- Jumlah kWh listrik yang diterima pelanggan dipengaruhi oleh potongan Pajak Penerangan Jalan serta golongan tarif dasar listrik.
- Besaran pajak daerah yang berbeda di setiap wilayah menyebabkan hasil konversi nominal rupiah menjadi kWh menjadi bervariasi.
- Pelanggan perlu memahami bahwa meteran listrik mengukur satuan energi kWh, bukan nilai nominal uang yang telah dibayarkan.
Suara.com - Pernahkah Anda merasa bingung saat membeli token listrik senilai Rp50.000, namun angka yang muncul di meteran (MPB) bukan angka "50", melainkan angka yang jauh lebih kecil seperti "33,5"?

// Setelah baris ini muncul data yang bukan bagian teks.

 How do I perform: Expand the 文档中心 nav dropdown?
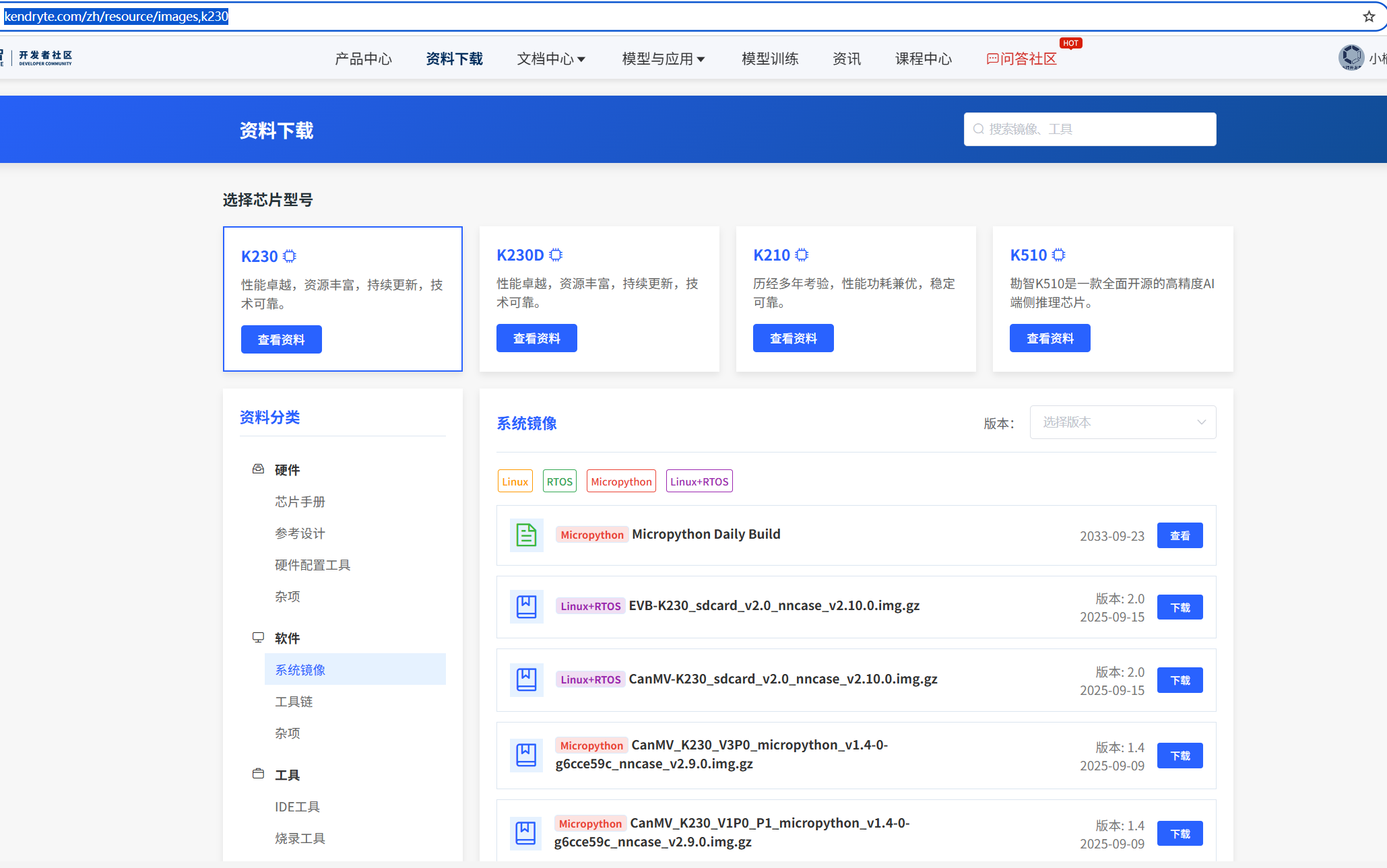(550, 59)
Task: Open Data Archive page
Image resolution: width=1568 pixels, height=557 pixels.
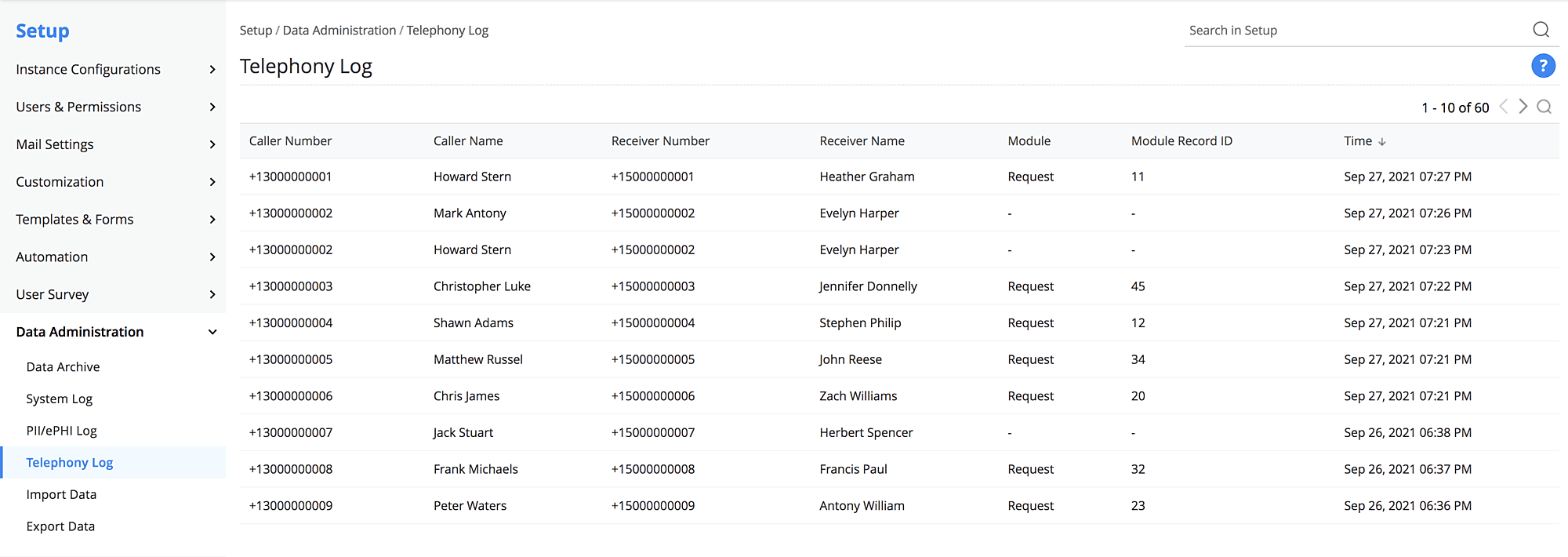Action: tap(63, 367)
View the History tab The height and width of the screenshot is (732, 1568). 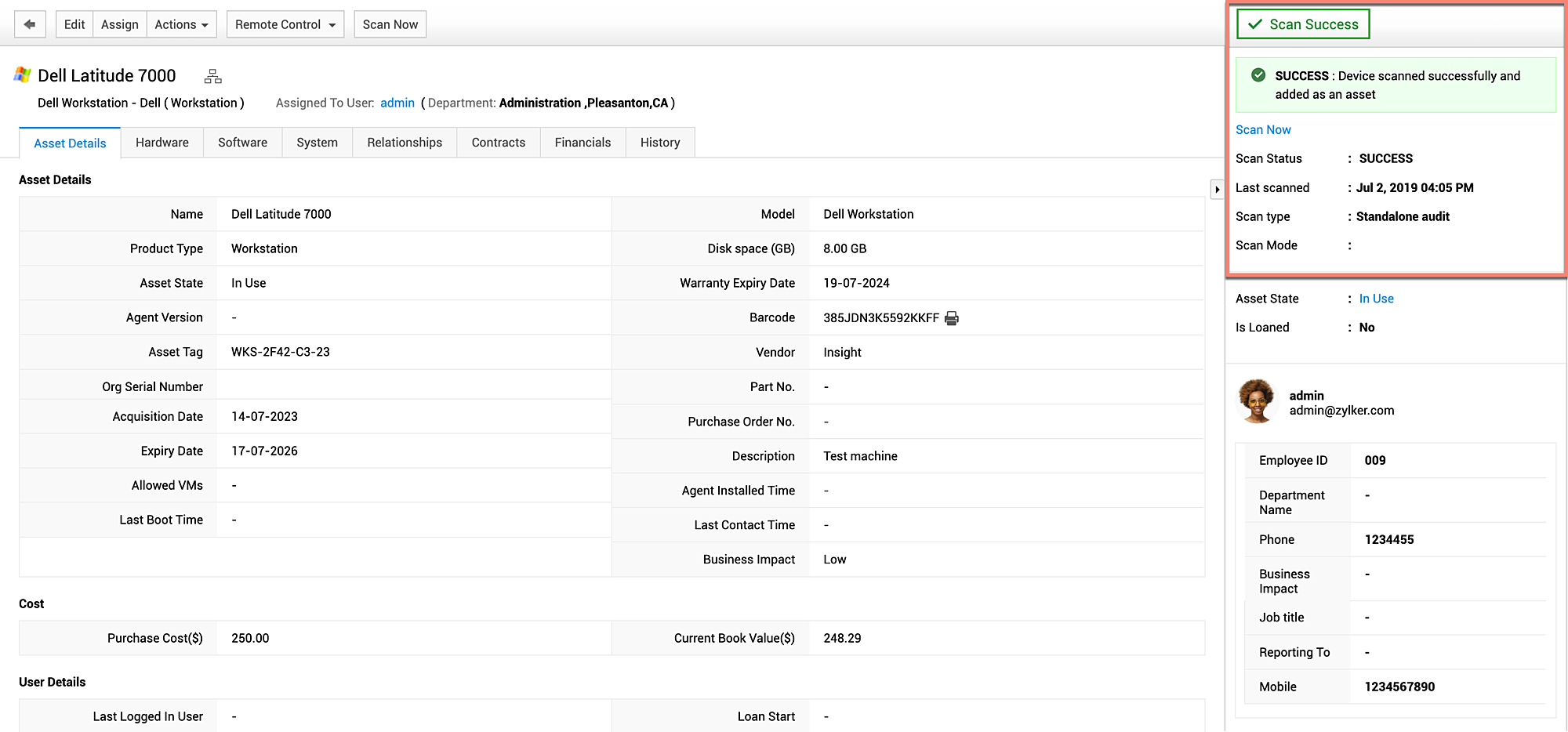tap(659, 143)
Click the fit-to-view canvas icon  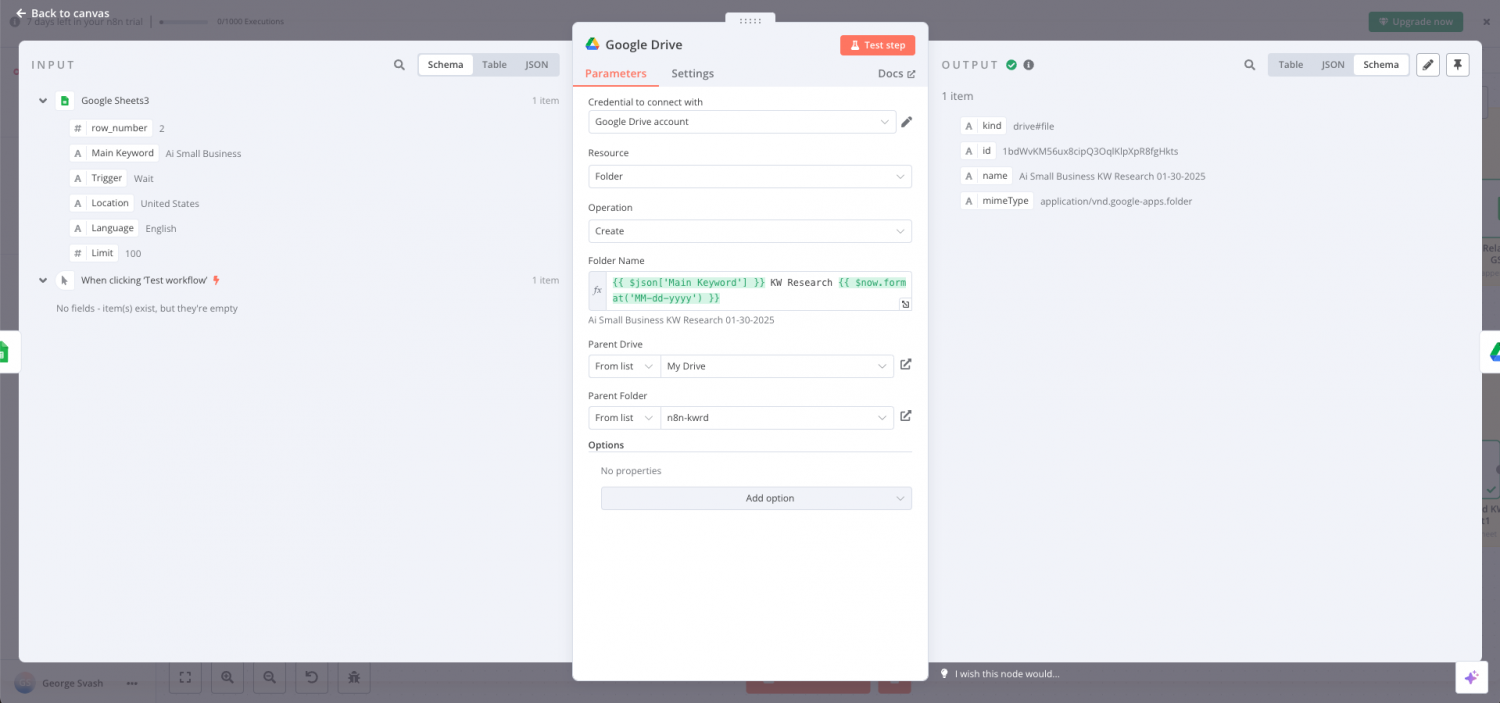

Banyak masyarakat yang belum memahami bahwa nominal rupiah yang dibayarkan tidak langsung sama dengan jumlah setrum atau kilowatt hour (kWh) yang didapat.
Lantas, sebenarnya isi token listrik Rp50 ribu dapat berapa kWh? Jawabannya sangat bergantung pada tarif dasar listrik golongan pelanggan dan lokasi geografis tempat tinggal Anda.
Memahami Rumus Perhitungan kWh
Berdasarkan informasi resmi dari laman bantuan Shopee, ada komponen biaya yang harus dikurangi terlebih dahulu dari uang yang dibayarkan sebelum dikonversi menjadi kWh. Komponen utamanya adalah Pajak Penerangan Jalan (PPJ).
Secara sederhana, rumus yang digunakan adalah:
Jumlah kWh = (Harga Token - Biaya PPJ) / Tarif Dasar Listrik (TDL)
Faktor Penentu Hasil kWh
Ada dua faktor utama yang membuat jumlah kWh setiap orang bisa berbeda meski sama-sama membeli Rp50.000, yaitu:
Tarif Dasar Listrik (TDL): Pemerintah menentukan tarif listrik berdasarkan golongan daya (misalnya 900 VA, 1.300 VA, atau 2.200 VA). Golongan nonsubsidi tentu memiliki tarif per kWh yang lebih tinggi dibandingkan golongan subsidi.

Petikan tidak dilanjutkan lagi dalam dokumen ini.